Cuts in federal funding expected in the coming year may limit some of Yale’s most cutting edge scientific research.

Government funding is expected to decrease for research and development at scientific institutions across the county in fiscal year 2006 as a result of cuts made by President Bush’s administration in an effort to reduce the federal deficit. Yale researchers said the cuts — which will impact the U.S. Department of Energy and the National Institutes of Health, among other federal bodies — will likely reduce the number of staff their laboratories can hire and put more pressure on University scientists to apply for grant money.

The Energy Department’s Office of Science provides over 40 percent of the nation’s total funding for basic research in the physical sciences, and is a major source of funding for physical sciences research at Yale. This year, the research and development in the Office of Science will fall 4.5 percent to $3.2 billion and that the entire research and design budget for the Energy Department will decline by 2.6 percent to $8.4 billion, according to a funding update on the department’s fiscal year 2006 budget published by the American Association for the Advancement of Science.

The only field that will not suffer under the spending cuts is energy-related research that focuses on alternative energy sources such as hydrogen, fuel cells, nuclear energy and coal research and development.

Although the Energy Department has told its labs around the country to expect less money for research, Congress has not yet finalized spending cuts proposed by Bush’s administration, said Jeff Sherwood, a spokesman for the department. No particular research institutions were singled out for cuts, he said.

“We don’t have a final budget for this year so we don’t know what the numbers will be when all is said and done,” Sherwood said.

“The cuts are in the context of simply a difficult time,” he said, “not based on quality of research.”

Yale’s Wright Nuclear Structure Laboratory — which houses research programs in nuclear structure and nuclear astrophysics — obtains most of its funding from the Energy Department.

Physics professor Peter Parker, whose lab is in WNSL, said federal committees review all labs receiving funding each year. Parker said between 70 and 95 percent of federal grant money goes toward paying students, post-doctorate researchers, staff and faculty. The remaining balance, he said, is used to pay for equipment, travel expenses and laboratory supplies, and any cuts in funding can have a serious impact.

“How you manage just depends on what you can do,” said Parker, “We try to make cuts in other areas, but after a while, it affects how many students you can take on.”

Though the University’s labs in the biological sciences receive a small amount of funding from the Energy Department, the majority comes from other sources, including the NIH and the National Science Foundation.

John Wysolmerski, an associate professor at the School of Medicine who studies hormone regulation in fetal development, said between 80 and 90 percent of his funding comes from the NIH, which have funded between 25 and 30 percent of all institutions requesting support in the past. But in recent months, funding levels have fallen across the board to about 15 percent, he said.

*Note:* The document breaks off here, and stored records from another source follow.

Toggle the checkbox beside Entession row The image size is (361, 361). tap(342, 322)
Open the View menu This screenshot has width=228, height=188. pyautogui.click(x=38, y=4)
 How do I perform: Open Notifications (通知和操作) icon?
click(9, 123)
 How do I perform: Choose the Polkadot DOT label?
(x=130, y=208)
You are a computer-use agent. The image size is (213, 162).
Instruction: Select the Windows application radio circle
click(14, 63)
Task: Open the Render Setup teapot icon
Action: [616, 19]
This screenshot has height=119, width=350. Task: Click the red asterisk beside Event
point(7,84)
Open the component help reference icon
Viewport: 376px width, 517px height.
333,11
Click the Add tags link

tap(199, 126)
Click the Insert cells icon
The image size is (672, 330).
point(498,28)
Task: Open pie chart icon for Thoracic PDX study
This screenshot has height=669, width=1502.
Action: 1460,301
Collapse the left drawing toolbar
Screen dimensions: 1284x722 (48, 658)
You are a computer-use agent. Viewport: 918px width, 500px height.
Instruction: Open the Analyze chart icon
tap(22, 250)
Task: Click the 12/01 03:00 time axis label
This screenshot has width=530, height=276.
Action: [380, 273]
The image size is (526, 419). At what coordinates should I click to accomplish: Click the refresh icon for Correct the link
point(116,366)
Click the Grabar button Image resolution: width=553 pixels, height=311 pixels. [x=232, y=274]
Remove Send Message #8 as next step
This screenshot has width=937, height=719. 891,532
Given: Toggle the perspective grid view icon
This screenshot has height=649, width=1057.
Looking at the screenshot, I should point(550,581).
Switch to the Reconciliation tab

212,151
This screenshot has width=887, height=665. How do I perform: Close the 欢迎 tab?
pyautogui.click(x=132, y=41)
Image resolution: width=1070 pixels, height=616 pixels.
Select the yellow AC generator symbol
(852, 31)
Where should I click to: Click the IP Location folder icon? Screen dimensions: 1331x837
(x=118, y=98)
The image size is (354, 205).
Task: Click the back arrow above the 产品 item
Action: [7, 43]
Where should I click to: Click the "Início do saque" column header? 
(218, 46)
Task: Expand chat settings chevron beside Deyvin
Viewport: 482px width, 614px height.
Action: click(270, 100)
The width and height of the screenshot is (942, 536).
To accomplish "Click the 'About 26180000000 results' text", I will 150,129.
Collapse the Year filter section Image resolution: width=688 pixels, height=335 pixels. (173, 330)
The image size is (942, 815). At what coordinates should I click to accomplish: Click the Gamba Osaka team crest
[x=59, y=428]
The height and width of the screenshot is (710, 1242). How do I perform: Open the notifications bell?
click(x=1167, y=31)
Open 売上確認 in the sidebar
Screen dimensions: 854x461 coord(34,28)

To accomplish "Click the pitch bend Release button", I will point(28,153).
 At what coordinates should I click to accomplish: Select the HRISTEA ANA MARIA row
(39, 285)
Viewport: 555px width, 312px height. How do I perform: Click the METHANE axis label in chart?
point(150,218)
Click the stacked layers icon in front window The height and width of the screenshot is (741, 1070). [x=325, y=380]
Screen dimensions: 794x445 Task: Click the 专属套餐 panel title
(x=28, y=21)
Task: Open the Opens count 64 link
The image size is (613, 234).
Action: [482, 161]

“In times like this, when there are large federal budget deficits and the administration doesn’t want to raise taxes, science budgets suffer,” Wysolmerski said.

In light of the funding cuts, researchers will probably spend more time writing proposals to obtain grant money and waiting to hear back from the federal government, Wysolmerski said. It can now take up to two years to apply and reapply for grants, which could impede new research, he said.

“It makes it discouraging for young people who need to obtain new funding and retain it in order to get promoted,” said Wysolmerski, “Those who are renewing their grants have the competitive advantage.”

Wysolmerski, like Parker, said the majority of his research activities depend on federal funding. Funding for biological research without medical applications often comes from the National Science Foundation, while other sources of money for biomedical research include private organizations such as the American Cancer Society. Groups like these are also tightening budgets because of economic strain, Wysolmerski said.